Study Finds More Than Half of Unemployed Young Men Have Criminal Records

Shawn Bushway in glasses and a bowtie

By Margaret Hartley

ALBANY, N.Y. (Feb. 22, 2022) — More than half of the country’s unemployed men in their 30s have a history of being arrested or convicted of a crime, a stigma that poses a barrier to them participating in the nation’s labor force, according to a new study led by Shawn Bushway, professor of Public Administration and Policy, and published Feb. 18 in the journal Science Advances.

Bushway, on leave from UAlbany this year and working as a senior policy researcher at the nonprofit global research organization RAND Corporation in Pittsburgh, said the findings suggest that employment services should focus more on the special challenges facing the unemployed who have criminal history records. Co-authors on the study are Irineo Cabreros, Jessica Welburn Paige, Daniel Schwam and Jeffrey B. Wenger, all researchers at RAND.

“Employers need to understand that one big reason they cannot find the workers they need is too often they exclude those who have had involvement with the criminal justice system,” Bushway said. “Employers need to reconsider their protocols about how to respond when applicants have some type of criminal history.”

While there has been much research documenting unemployment among those who have been incarcerated, the RAND study is the first to estimate the incidence of criminal histories among American men who are unemployed.

It’s estimated that as many as one in three American adults have been arrested at some point in their life, a product of the nation’s aggressive law enforcement practices over the past several decades. Men are more likely than women to have a criminal history record, making it more difficult for them to secure employment. A higher rate of criminal justice involvement for Black people, combined with persistent racism and discrimination, may make it particularly difficult for Black job seekers to find work.

The study found that by age 34, some 64 percent of unemployed men have been arrested and 46 percent convicted of a crime. These rates vary only slightly by race and ethnicity.

For the study, unemployment was defined as being without work for four weeks or more during the past year. Researchers examined arrests, convictions (including guilty pleas) and incarceration that occurred after age 18, excluding traffic-related offenses. Data came from the National Longitudinal Survey of Youth (1997), which follows a nationally representative group of Americans over the course of their lives. Researchers examined responses from about 9,000 participants born from 1980 through 1984 and recruited into the survey in 1997.

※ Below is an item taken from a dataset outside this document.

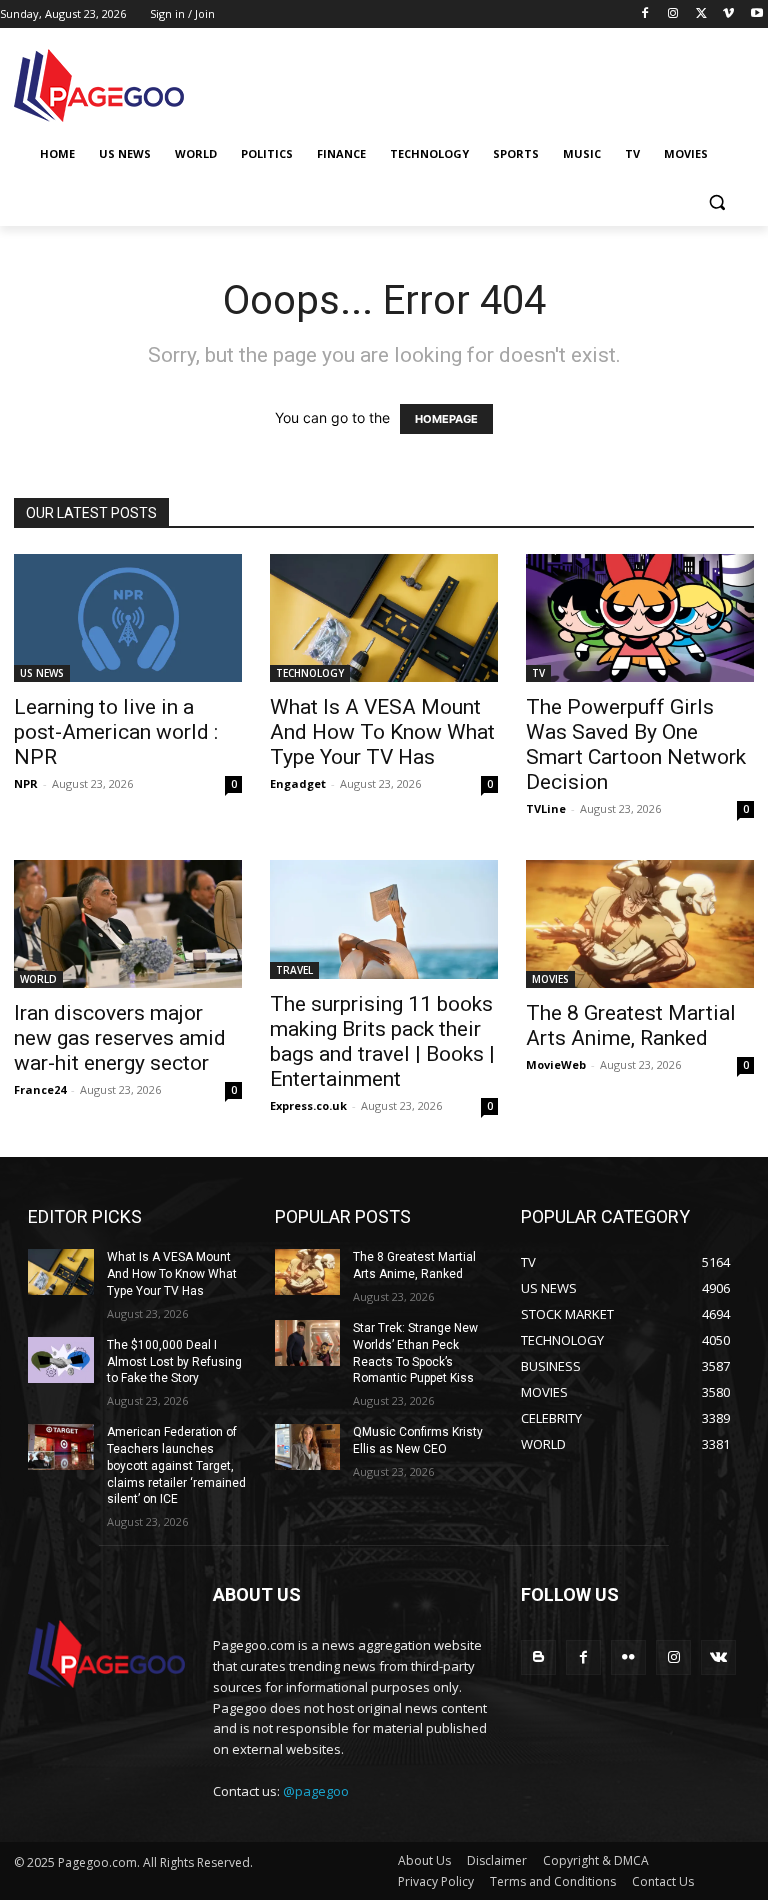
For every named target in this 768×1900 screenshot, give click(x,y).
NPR (26, 783)
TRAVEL (294, 970)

The RAND study found that men between the ages of 30-38 who were unemployed in 2017 had substantial levels of involvement with the criminal justice system. The majority had been arrested at least once, almost 40 percent had been convicted at least once, and more than 20 percent had been incarcerated at least once. The results were very similar when researchers included recently discouraged workers and those who were working fewer hours than they wanted.

Among those studied, the arrest prevalence for all Black men (both employed and unemployed) is roughly 33 percent higher than it is for white men at every age from 18 to 35, with some evidence that the gap widens further during their 30s. Hispanic men generally have higher rates of arrest, conviction and incarceration than white men, although the differences were not statistically significant.

However, when only considering those men who experience periods of joblessness, the study found that unemployed Black, Hispanic and white men experience similar rates of involvement with the criminal justice system throughout most of the lifecycle studied.

Researchers say the main lesson from the study is that unemployment services need to do more to help people cope with their criminal histories.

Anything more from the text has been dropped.